Another factor is the complexity in incident assessment. Companies may need time to assess the full scope and impact of a cybersecurity incident, which can delay disclosure. The speed and detail of disclosures can also be affected by the varying levels of expertise and resources companies have to dedicate to such assessments.
The lack of standardized reporting formats is another contributing factor. While the SEC has established guidelines for reporting, there is no standardized format for disclosing cybersecurity incidents. This lack of uniformity can result in variations in the detail and timing of filings as companies may choose to disclose information in different ways.
The SEC's rule requiring companies to report cyber risk management and governance strategies elicited 154 such filings as of Nov. 18. However, the rule and the cyber disclosure rule have both been criticized for lack of specificity in filings.
Andy Lunsford, CEO of BreachRx, has suggested that state data breach sites report a higher volume of cyber incidents than what is reported to the SEC. He also stated that the volume of SEC notifications seems low compared to the volume of impactful incidents companies face daily.
The SEC is seeking more transparency from companies in reporting cyber incidents and cybersecurity risk. As the rule continues to evolve, it remains to be seen how companies will adapt and improve their reporting practices.
[1] BreachRx, "Variations in Timing and Detail of Cyber Incident Filings: An Analysis of SEC Disclosures," (2023). [2] SEC, "Cybersecurity Disclosure Guidance: Frequently Asked Questions," (2023). [3] SEC, "Proposed Rule for Investment Advisers: Cybersecurity," (2022). [4] SEC, "Withdrawal of Proposed Rule for Investment Advisers: Cybersecurity," (2023). [5] SEC, "Statement of Chairman Gary Gensler Regarding Withdrawal of Proposed Rule for Investment Advisers: Cybersecurity," (2023).

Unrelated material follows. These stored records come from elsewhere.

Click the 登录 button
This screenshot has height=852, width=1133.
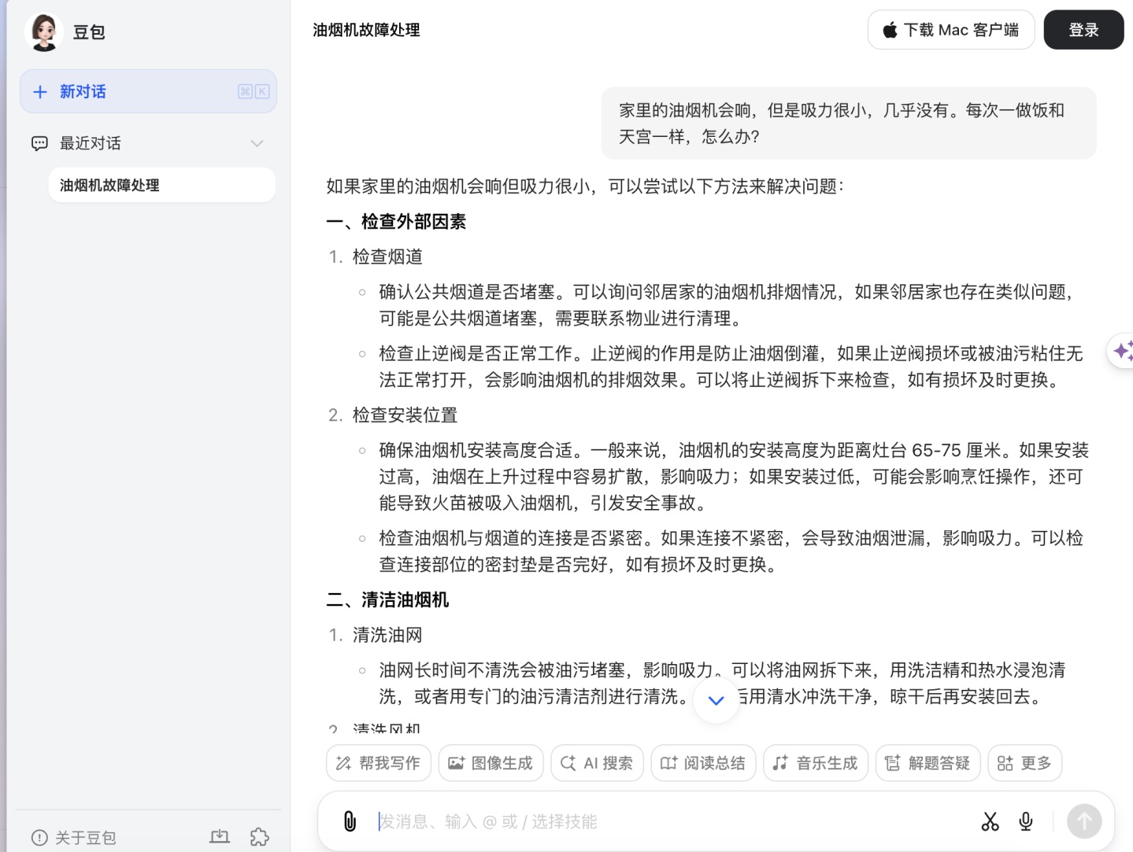point(1083,30)
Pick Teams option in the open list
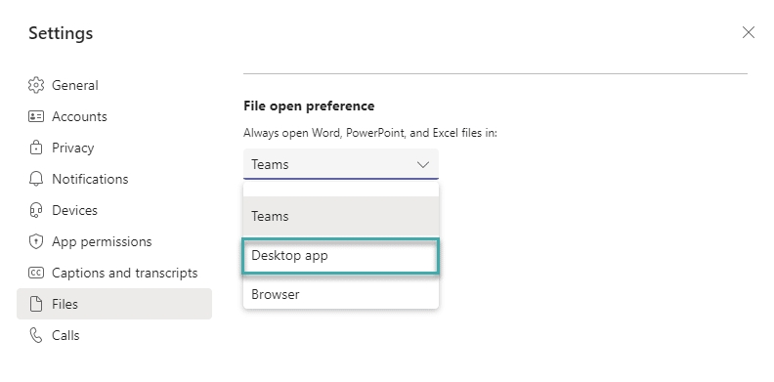The image size is (774, 382). pyautogui.click(x=341, y=216)
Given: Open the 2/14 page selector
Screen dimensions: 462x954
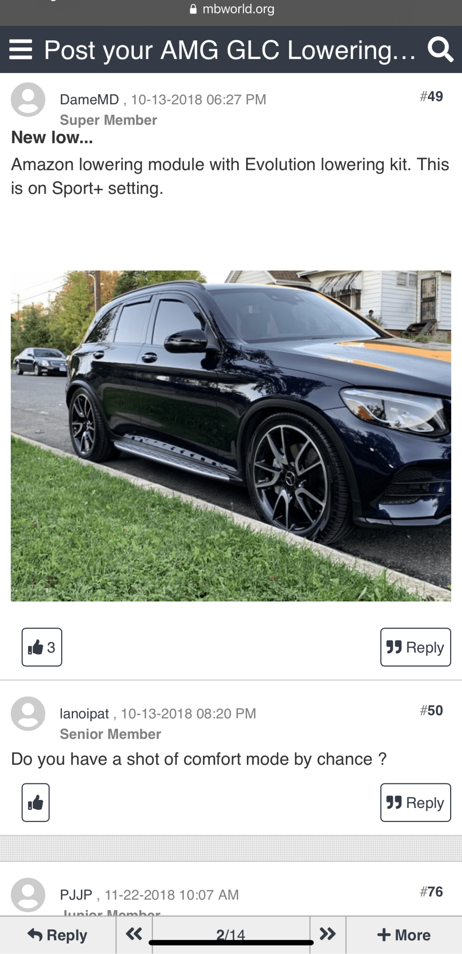Looking at the screenshot, I should [x=231, y=935].
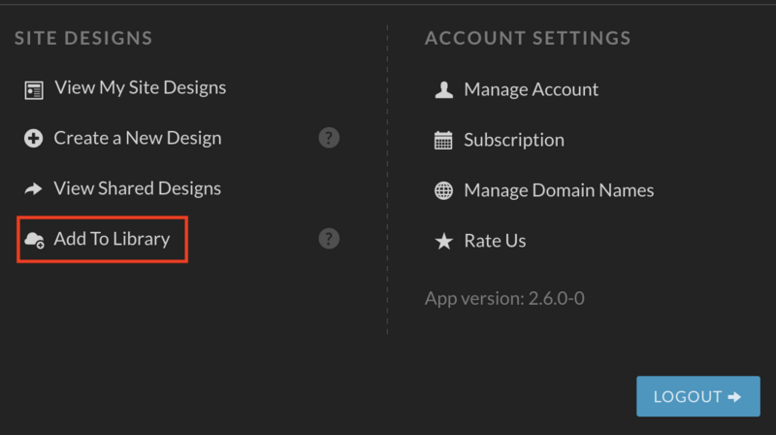The width and height of the screenshot is (776, 435).
Task: Click the cloud upload icon for library
Action: point(34,240)
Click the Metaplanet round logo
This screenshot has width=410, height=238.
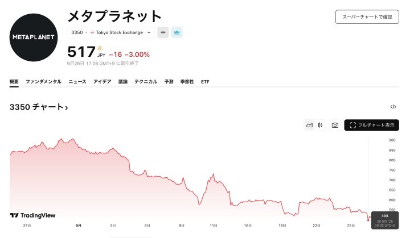click(x=34, y=37)
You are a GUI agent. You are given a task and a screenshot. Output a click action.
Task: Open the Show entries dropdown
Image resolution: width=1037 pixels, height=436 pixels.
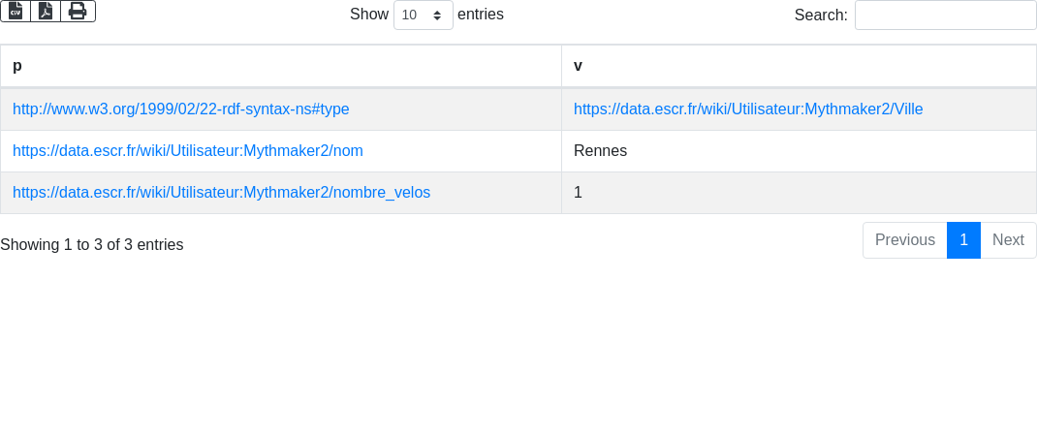point(423,15)
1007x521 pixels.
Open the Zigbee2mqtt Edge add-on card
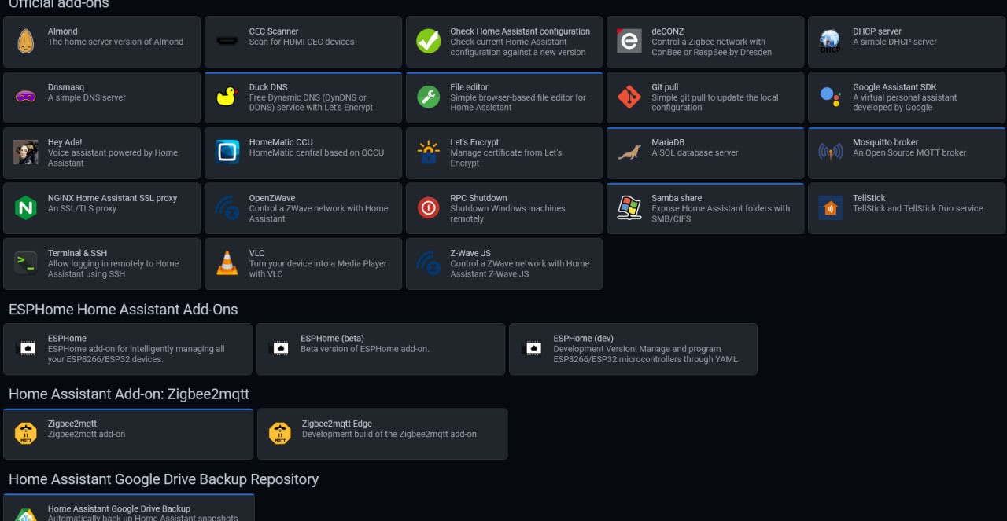(382, 433)
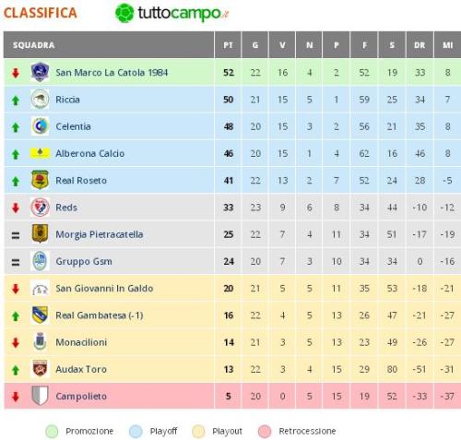The image size is (461, 440).
Task: Click the Real Roseto crest
Action: pos(40,180)
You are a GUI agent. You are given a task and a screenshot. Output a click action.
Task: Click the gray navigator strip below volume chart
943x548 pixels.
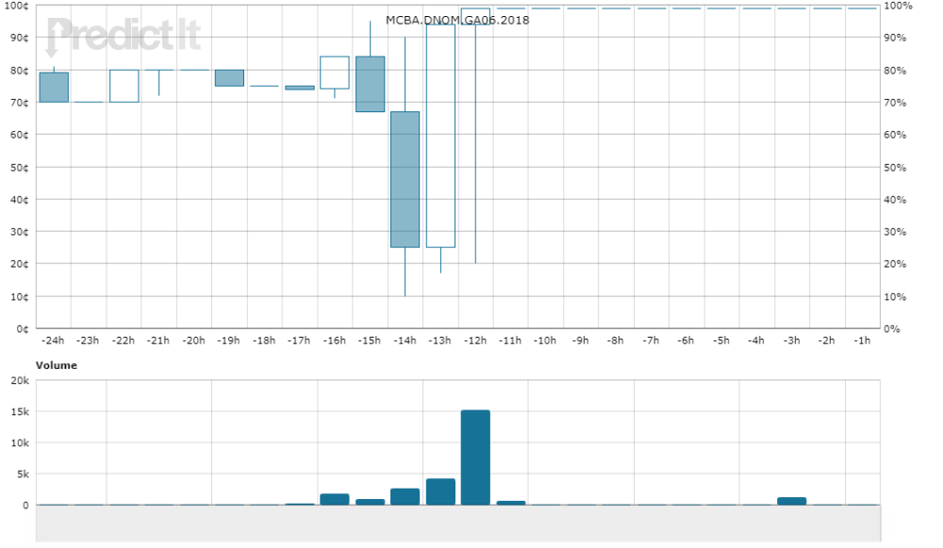458,523
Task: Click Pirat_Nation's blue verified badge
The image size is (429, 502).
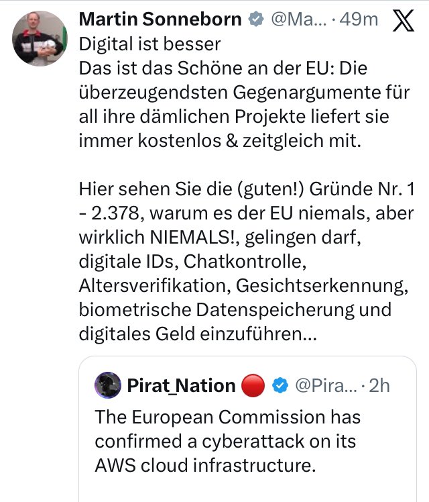Action: click(282, 385)
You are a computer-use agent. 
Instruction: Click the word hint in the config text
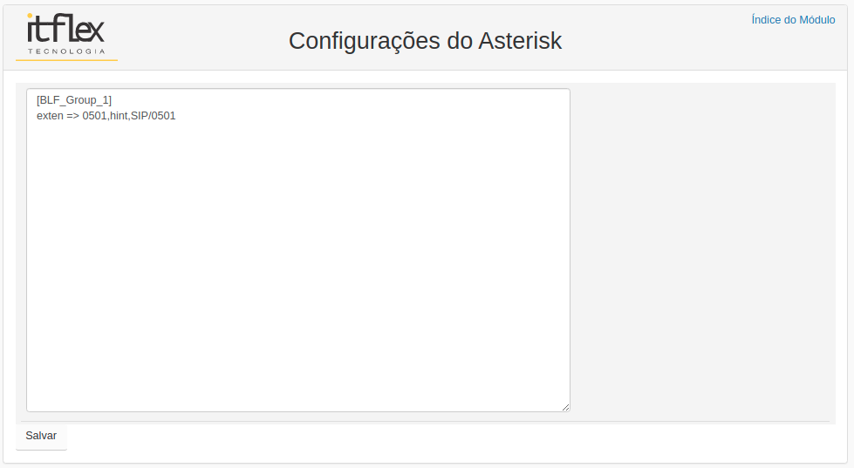click(x=119, y=115)
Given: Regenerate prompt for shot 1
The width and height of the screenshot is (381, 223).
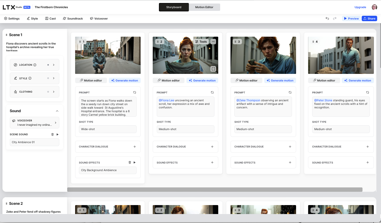Looking at the screenshot, I should click(x=134, y=92).
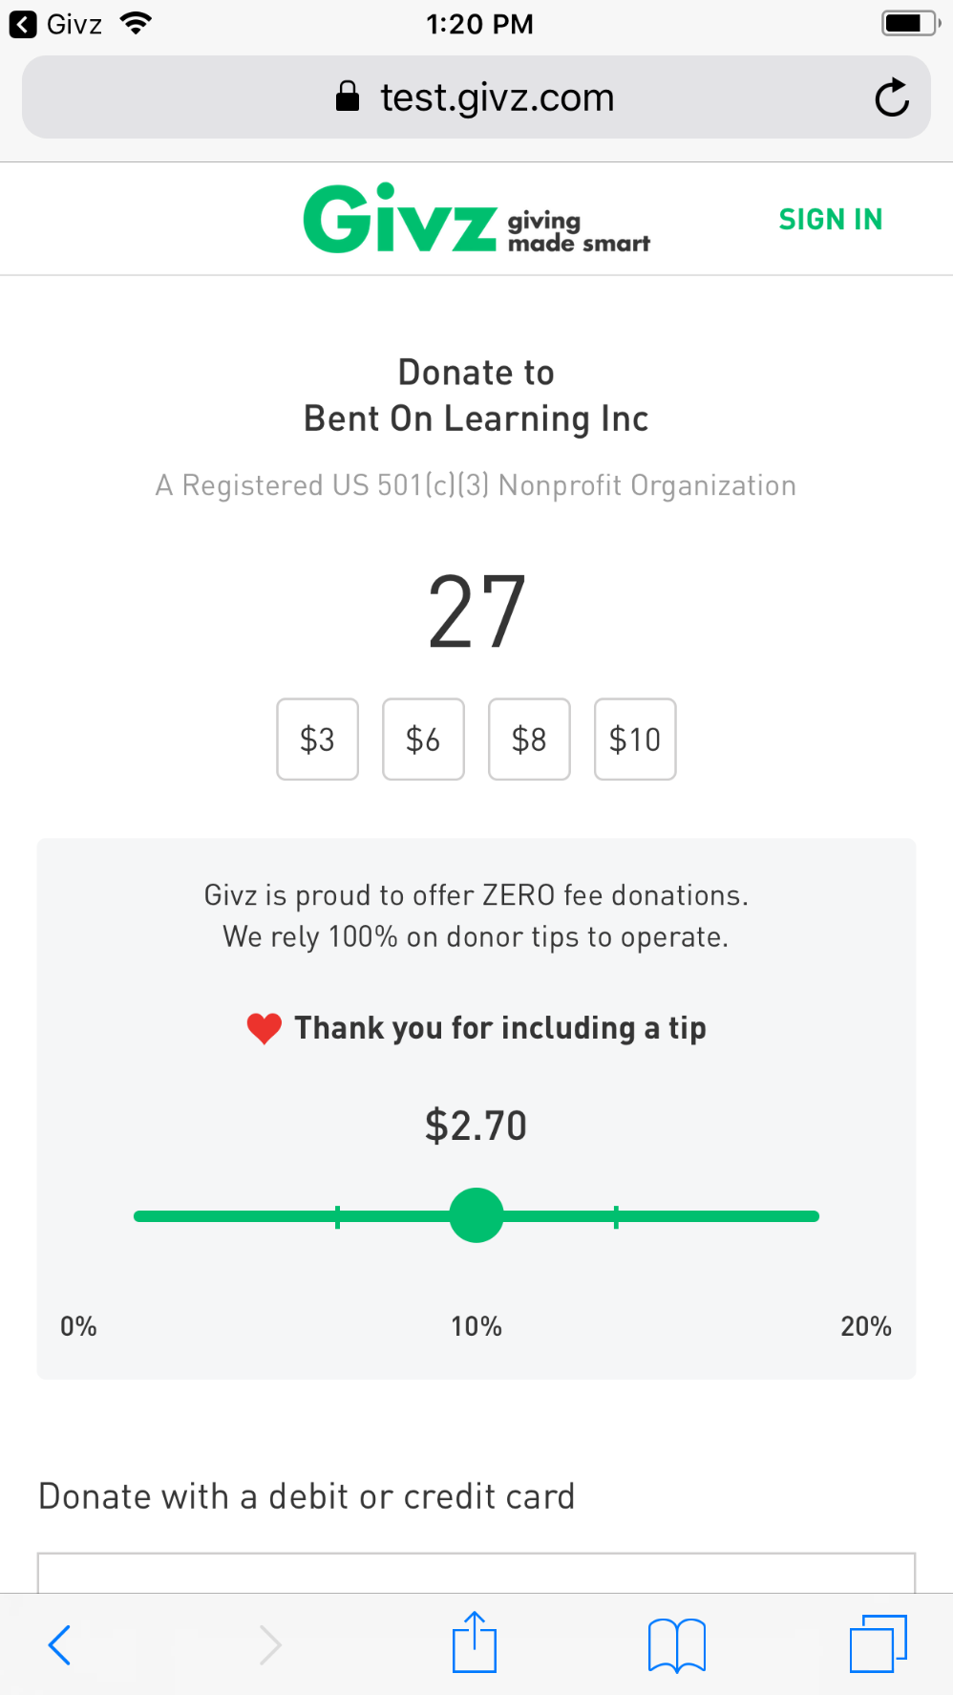
Task: Tap the test.givz.com address bar
Action: (477, 97)
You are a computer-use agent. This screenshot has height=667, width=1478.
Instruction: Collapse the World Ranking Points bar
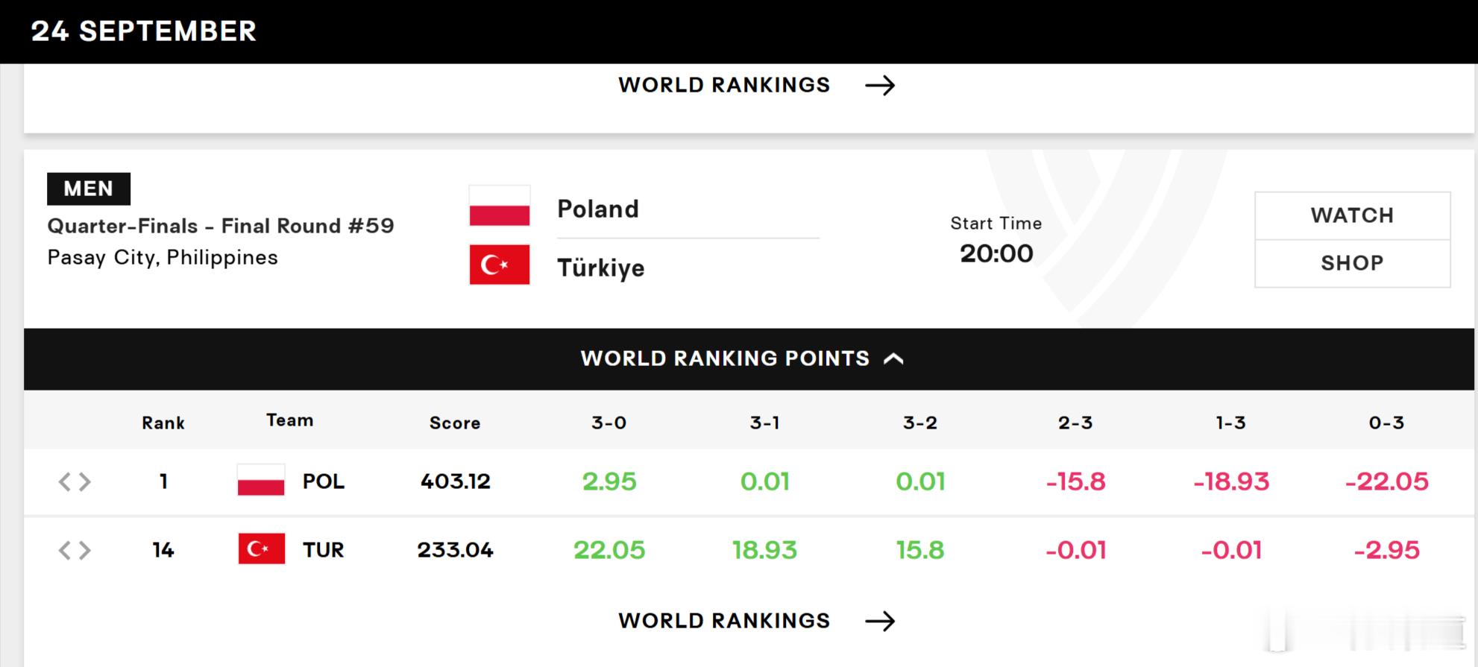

- Companies continue to experience challenges in compliance with the SEC's cyber incident reporting rule, as the majority of filings involve generic descriptions of cyber risks and materiality, causing inconsistencies in reporting timing and detail.
- The SEC's rule requiring companies to report on their cyber risk management and governance strategies has led to a substantial number of filings, but it too has been criticized for its lack of specificity in disclosures.
- Companies face complexities in assessing the full impact of a data breach, which can lead to delays in disclosing cybersecurity incidents, as well as variations in the speed and detail of disclosures due to varying levels of expertise and resources.
- In addition, the lack of standardized reporting formats for cybersecurity incidents contributes to variations in the detail and timing of filings, as companies may choose to disclose information in different ways.
- To improve transparency, the SEC is seeking more specific and timely reports on cyber incidents and cybersecurity risk from companies, as the rule continues to evolve, it remains to be seen how companies will adapt and improve their reporting practices.